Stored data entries
※
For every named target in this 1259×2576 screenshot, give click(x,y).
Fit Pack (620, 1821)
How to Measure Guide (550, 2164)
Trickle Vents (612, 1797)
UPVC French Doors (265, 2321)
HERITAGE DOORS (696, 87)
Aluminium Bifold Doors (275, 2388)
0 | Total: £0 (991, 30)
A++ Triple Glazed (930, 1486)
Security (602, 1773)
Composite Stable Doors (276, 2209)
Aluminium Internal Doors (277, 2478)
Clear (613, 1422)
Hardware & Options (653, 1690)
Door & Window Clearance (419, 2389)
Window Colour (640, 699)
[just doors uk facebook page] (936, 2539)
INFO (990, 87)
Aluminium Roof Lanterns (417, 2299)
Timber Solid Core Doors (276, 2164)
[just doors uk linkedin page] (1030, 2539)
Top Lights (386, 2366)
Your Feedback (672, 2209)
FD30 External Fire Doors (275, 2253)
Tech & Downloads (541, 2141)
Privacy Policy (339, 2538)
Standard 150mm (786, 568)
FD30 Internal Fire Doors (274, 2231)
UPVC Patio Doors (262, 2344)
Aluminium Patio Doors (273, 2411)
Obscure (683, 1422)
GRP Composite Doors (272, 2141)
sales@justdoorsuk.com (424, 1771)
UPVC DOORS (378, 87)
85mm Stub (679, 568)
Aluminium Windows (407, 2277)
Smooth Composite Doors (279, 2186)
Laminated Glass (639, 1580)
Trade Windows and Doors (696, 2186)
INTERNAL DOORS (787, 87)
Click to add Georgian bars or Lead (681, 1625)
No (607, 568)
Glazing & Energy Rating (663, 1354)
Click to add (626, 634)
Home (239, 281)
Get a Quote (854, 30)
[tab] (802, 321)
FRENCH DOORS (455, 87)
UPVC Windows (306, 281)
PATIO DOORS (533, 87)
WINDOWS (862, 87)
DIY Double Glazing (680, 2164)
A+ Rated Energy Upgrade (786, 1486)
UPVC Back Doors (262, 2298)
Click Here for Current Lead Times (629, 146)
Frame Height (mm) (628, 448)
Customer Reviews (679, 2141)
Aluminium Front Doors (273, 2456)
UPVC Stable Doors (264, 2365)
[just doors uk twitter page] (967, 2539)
※
INSTRUCTIONS TO FOLLOW: Scan the data above and copy each line containing the word "Fire".

RESULT:
FD30 External Fire Doors (275, 2253)
FD30 Internal Fire Doors (274, 2231)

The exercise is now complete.